**Work to do**.
1. Answer these questions about the GGD-SLAM page:
(a) What kind of queue manages incoming frames?
(b) What loss is designed for dynamic environments?
(c) What thresholding method is used in dynamic tracking?
2. Which abbreviations on the GGD-SLAM page are spelled out in full, and what does each stand for?
3. Rewrite the GGD-SLAM page from "Authors (8)" to "challenging dynamic scenarios.", swapping "temporal attention" for "sequential attention".

**Provided text**.
BEGIN

GGD-SLAM: Monocular 3DGS SLAM Powered by Generalizable Motion Model for Dynamic Environments

Published 14 Apr 2026 in cs.RO | (2604.12837v1)

Abstract: Visual SLAM algorithms achieve significant improvements through the exploration of 3D Gaussian Splatting (3DGS) representations, particularly in generating high-fidelity dense maps. However, they depend on a static environment assumption and experience significant performance degradation in dynamic environments. This paper presents GGD-SLAM, a framework that employs a generalizable motion model to address the challenges of localization and dense mapping in dynamic environments - without predefined semantic annotations or depth input. Specifically, the proposed system employs a First-In-First-Out (FIFO) queue to manage incoming frames, facilitating dynamic semantic feature extraction through a sequential attention mechanism. This is integrated with a dynamic feature enhancer to separate static and dynamic components. Additionally, to minimize dynamic distractors' impact on the static components, we devise a method to fill occluded areas via static information sampling and design a distractor-adaptive Structure Similarity Index Measure (SSIM) loss tailored for dynamic environments, significantly enhancing the system's resilience. Experiments conducted on real-world dynamic datasets demonstrate that the proposed system achieves state-of-the-art performance in camera pose estimation and dense reconstruction in dynamic scenes.

Abstract PDF Upgrade to Chat

Authors (8)

Summary

The paper introduces a novel generalizable motion model that enhances monocular SLAM by integrating dynamic masks to refine pose estimation in real-time.
It employs temporal attention and adaptive Otsu thresholding in dynamic tracking to suppress errors from motion distractors during mapping.
Experimental results demonstrate improved localization accuracy and photorealistic 3D Gaussian map reconstruction in challenging dynamic scenarios.

END

**Stored data**.
BEGIN

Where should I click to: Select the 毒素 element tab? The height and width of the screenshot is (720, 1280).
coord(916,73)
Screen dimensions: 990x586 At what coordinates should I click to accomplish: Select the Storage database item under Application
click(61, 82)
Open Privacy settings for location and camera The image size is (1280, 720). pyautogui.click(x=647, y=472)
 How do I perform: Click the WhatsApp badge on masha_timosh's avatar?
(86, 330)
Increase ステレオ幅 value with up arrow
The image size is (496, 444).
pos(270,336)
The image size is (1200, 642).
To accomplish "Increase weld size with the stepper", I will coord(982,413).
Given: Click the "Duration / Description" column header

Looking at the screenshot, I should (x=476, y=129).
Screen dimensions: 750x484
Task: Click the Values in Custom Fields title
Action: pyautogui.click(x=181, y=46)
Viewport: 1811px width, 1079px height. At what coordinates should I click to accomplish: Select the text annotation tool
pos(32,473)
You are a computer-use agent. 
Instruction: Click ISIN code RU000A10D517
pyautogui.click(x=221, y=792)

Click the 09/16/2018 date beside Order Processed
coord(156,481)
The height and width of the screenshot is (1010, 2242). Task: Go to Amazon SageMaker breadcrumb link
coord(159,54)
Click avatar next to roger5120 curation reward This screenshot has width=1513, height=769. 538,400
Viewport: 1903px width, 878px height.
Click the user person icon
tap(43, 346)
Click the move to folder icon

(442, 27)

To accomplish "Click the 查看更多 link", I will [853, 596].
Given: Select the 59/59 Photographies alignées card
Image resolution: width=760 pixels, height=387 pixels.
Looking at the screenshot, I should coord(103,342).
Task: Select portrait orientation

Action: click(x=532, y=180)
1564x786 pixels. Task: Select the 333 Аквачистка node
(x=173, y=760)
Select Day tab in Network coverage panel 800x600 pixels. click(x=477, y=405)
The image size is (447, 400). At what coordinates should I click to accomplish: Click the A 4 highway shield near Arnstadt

END

**Exercise solutions**.
1.
(a) A First-In-First-Out (FIFO) queue.
(b) A distractor-adaptive Structure Similarity Index Measure (SSIM) loss.
(c) Adaptive Otsu thresholding.

2.
- 3DGS: 3D Gaussian Splatting
- FIFO: First-In-First-Out
- SSIM: Structure Similarity Index Measure

3.
Authors (8)

Summary

The paper introduces a novel generalizable motion model that enhances monocular SLAM by integrating dynamic masks to refine pose estimation in real-time.
It employs sequential attention and adaptive Otsu thresholding in dynamic tracking to suppress errors from motion distractors during mapping.
Experimental results demonstrate improved localization accuracy and photorealistic 3D Gaussian map reconstruction in challenging dynamic scenarios.